Capítulo UNONadie podía afirmar sin temor a equivocarse que los Sackett fueran lo que se dice supersticiosos. Sin embargo, si hubiera hecho un nudo en una toalla o si hubiera dejado una pala en el fuego, tal vez no habría pasado nada.
El problema fue que, cuando salí caminando hasta esa punta, mi mente se escapó como vuelan los gansos salvajes a través de un cielo del oeste.
Lo que contemplé fue el paisaje de un hermoso país. Justo a mis pies fluía el río, que se revolvía y se agitaba al menos a doscientos metros debajo de donde me encontraba, formando profundos remansos azules ocasionalmente.
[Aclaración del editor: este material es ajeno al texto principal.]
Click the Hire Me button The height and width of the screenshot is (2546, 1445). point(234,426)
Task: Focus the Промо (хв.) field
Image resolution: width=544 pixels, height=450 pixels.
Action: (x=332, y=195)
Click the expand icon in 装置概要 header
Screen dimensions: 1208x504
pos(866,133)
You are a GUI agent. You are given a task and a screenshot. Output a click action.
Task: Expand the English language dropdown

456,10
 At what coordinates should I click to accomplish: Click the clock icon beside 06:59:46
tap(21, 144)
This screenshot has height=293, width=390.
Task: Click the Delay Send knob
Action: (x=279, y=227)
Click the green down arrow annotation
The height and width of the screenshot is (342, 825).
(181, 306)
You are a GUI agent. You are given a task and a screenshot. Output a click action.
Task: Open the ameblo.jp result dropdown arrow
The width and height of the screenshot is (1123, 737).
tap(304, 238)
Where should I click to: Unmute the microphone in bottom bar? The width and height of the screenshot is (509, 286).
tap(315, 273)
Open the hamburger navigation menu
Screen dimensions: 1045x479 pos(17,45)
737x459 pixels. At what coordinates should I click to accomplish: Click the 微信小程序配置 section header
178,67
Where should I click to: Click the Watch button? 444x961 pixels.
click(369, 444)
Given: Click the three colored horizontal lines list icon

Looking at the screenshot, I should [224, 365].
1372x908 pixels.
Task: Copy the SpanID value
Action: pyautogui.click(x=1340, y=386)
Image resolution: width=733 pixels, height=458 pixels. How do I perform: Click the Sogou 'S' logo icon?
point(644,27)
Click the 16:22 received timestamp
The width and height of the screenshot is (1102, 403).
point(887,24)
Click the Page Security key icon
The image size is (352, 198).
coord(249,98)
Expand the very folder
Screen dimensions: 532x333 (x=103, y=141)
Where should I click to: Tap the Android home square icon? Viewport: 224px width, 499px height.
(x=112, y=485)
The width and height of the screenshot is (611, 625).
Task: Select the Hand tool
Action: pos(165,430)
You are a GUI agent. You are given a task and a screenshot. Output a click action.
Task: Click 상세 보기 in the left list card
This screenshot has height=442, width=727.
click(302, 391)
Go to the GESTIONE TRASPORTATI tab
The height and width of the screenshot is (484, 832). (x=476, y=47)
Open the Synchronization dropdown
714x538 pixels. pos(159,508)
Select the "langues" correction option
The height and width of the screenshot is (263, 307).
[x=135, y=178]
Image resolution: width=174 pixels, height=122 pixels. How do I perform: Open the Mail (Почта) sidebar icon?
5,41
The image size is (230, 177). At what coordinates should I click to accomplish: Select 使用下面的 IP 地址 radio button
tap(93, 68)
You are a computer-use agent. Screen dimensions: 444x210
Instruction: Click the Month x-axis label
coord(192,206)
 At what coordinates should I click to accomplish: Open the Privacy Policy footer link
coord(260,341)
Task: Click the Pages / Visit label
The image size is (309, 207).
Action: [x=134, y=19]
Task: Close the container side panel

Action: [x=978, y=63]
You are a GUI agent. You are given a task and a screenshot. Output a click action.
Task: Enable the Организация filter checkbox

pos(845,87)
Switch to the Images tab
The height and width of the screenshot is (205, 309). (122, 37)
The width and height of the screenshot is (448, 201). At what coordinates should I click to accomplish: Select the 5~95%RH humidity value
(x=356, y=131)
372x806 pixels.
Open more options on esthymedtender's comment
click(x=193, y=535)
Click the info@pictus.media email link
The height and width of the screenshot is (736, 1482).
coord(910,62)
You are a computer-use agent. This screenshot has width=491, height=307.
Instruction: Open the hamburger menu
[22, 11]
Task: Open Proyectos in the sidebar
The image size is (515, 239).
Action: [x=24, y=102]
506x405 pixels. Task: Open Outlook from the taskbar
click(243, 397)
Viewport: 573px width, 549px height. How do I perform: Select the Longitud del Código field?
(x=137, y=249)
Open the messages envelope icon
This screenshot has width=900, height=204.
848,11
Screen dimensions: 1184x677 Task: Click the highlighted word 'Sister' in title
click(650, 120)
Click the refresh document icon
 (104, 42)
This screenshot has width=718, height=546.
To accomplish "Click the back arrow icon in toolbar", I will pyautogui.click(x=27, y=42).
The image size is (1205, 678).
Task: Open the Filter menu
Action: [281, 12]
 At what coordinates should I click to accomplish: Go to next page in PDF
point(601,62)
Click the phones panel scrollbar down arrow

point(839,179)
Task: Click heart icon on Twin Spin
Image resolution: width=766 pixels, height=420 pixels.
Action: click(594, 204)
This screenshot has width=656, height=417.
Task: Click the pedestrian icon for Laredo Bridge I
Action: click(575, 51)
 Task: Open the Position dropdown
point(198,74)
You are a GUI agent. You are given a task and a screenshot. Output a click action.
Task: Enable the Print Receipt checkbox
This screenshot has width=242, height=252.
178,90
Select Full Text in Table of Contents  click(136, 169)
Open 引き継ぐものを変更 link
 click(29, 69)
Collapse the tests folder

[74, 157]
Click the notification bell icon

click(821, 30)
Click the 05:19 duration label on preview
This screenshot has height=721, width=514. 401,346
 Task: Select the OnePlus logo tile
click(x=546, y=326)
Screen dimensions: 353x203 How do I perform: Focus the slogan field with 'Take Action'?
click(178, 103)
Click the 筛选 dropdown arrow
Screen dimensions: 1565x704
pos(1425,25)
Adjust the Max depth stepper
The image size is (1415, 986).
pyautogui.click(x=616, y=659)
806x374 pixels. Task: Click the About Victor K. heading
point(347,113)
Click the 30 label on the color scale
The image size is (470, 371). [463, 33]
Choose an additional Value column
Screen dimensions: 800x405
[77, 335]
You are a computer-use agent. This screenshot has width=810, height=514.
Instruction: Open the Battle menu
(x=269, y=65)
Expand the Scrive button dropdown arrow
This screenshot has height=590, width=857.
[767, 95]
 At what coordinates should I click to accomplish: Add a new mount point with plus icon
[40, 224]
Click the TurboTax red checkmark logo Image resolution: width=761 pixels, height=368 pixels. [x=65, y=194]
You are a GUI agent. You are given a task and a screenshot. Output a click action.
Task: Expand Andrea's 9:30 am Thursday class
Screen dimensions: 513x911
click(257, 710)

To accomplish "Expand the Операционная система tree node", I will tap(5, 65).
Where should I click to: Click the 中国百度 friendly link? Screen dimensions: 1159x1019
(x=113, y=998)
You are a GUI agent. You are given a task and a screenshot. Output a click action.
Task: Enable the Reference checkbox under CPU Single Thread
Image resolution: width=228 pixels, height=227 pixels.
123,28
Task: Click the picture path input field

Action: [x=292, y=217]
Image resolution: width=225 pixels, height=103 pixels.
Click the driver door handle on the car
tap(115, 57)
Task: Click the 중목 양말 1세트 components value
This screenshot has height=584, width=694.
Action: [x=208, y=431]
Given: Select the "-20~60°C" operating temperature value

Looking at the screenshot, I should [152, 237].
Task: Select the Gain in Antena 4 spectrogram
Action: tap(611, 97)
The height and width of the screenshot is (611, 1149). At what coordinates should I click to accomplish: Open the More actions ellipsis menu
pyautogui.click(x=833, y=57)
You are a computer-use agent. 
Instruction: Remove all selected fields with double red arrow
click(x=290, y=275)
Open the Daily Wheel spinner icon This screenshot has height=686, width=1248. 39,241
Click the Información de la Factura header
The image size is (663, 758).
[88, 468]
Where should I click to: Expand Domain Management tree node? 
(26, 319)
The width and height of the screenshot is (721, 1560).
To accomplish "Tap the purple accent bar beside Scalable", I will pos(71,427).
Al otro lado del río, y hasta el horizonte hacia el norte y hacia el este, podía ver el mejor bosque de pinos maderables a este lado de las montañas Smoky.
Se veían por todas partes rocas burdas redondeadas, con ocasionales crestas desnudas hacia el oeste, donde los pinos se hacían más escasos y el territorio por último se tornaba desierto. Frente a mí, aunque a muchos kilómetros de distancia, se levantaba un gigantesco muro. Era al menos trescientos metros más alto que el lugar donde me encontraba ahora, aunque yo estaba en territorio bastante elevado.
En los alrededores de Globe había oído hablar de este muro. En los mapas que había visto se señalaba como el Mogollón, pero por acá lo llamaban el Muggy-own.
Este era el lugar que habíamos estado buscando, y ahora yo trataba de encontrar una ruta para mi carreta y mi ganado. Parado en esa punta elevada, me pareció ver una posible ruta y me dispuse a regresar. Pero nunca lo hice, porque algo me golpeó con tremenda fuerza a un lado del cráneo, y lo siguiente que supe era que estaba cayendo.
¿Cayendo? ¿Con un precipicio de doscientos metros a mis pies? El miedo me atenazó la garganta, y oí un horrible y desgarrador grito… el mío.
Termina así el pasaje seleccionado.